Writers, including our own Jami Bernard, were quick to point out that the commercial, which used footage from 1995's Tommy Boy, essentially came off as a cruel and shameless exploitation of deceased actor Chris Farley.
Although Spade has repeatedly stated that he considered the commercial a tribute to Farley, he recently told People magazine that "The movie is important to me, and I would hate to offend [anyone] because that's one of my favorite things I've ever done. So I would apologize to someone who took it that way." He went on to state that "I wouldn't want anyone to get a whiff that I'm trying to get something off Chris."

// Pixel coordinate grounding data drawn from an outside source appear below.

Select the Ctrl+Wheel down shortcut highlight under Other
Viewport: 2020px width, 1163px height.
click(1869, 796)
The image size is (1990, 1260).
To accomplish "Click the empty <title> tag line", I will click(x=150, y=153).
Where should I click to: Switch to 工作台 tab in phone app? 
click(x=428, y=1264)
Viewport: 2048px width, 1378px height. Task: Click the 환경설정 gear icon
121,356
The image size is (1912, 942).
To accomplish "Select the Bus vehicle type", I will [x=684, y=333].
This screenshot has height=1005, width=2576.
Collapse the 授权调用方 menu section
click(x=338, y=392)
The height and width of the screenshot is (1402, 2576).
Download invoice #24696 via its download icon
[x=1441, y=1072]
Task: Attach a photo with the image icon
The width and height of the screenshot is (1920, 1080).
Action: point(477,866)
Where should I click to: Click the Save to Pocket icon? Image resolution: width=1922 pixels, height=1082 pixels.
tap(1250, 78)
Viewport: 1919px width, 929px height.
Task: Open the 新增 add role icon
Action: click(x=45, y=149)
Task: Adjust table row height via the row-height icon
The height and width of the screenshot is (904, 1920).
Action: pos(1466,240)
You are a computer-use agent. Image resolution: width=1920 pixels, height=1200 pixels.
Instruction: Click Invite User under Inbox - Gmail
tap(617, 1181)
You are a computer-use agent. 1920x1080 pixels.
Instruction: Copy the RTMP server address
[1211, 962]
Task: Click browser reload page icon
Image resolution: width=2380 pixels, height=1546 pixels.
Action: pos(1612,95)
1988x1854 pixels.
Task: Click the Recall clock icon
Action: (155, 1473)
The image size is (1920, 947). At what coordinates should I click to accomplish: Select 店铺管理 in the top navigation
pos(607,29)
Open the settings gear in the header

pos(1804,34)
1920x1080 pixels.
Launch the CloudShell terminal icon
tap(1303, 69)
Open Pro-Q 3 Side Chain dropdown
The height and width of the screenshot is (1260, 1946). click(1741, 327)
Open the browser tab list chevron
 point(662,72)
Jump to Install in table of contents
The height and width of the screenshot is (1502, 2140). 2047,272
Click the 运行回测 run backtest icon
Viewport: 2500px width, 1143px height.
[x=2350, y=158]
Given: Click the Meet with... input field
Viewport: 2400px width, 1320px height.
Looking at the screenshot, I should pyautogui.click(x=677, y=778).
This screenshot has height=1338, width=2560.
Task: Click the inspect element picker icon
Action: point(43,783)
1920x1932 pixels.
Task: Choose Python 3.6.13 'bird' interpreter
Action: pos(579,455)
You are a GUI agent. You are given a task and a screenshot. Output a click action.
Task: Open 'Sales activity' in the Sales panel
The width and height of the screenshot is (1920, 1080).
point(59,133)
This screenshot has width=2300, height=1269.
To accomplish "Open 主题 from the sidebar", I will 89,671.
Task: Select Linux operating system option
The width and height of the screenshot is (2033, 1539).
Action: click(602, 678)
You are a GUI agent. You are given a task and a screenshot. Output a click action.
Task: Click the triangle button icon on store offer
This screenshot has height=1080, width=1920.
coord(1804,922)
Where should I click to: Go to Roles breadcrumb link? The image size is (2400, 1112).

As Bernard pointed out on WalletPop, the Farley estate was complicit in the ad. Farley's brothers have already received $25,000 for a billboard bearing his likeness; presumably, they accepted a lot more cash for this ad.
While some of this money has gone to support the Chris Farley Foundation, which uses humor to combat teen substance abuse, it still feels exploitative. Speaking personally, the DirecTV commercial generally leaves me feeling like I need to take a shower.
On one level, it is easy to see how Spade might have been surprised by the popular reaction to the commercial. In his films, he generally plays characters who are snotty, smug, and offhandedly cruel. What makes them palatable is that they eventually emerge as vulnerable, wounded and basically decent. It's a process that enables Spade's characters to brutalize others, yet come off in a positive light.
This theme is particularly obvious in Tommy Boy. All through the film, Spade's character, Richard, covers his own pain, resentment and sense of loss by being cruel to Farley's character. By the end of the movie, however, Richard admits to Tommy that he considers the large boy-child to be one of his few friends. In that vulnerable moment, Spade manages to downplay the spikiness for a moment, allowing a sincere sentiment to emerge and giving his character a depth that the actor rarely reaches.
In the DirecTV ad, Spade seems to be going through the same process. In the beginning, as Farley begins playing with the blue blazer, Spade turns to the camera and sneers "Great. I'm here with tons-of-fun when I could be home watching DirecTV."
The insult, which stung in the movie, is even more painful here, as Farley can't defend himself, laugh it off, or otherwise turn the scene to his advantage.
However, at the end of the ad, when Farley rips the jacket, Spade softens his customary smirk and says "Ha ha, never gets old." For a moment, the viewer can see what seems like real emotion as Spade expresses admiration for Farley's comic stylings.
From Spade's perspective, this might have been a collapsed version of the movie, and a real tribute to his friend. The trouble is, from this side of the screen, it just looks like a baldfaced attempt to rip off a dead actor for a few cheap bucks.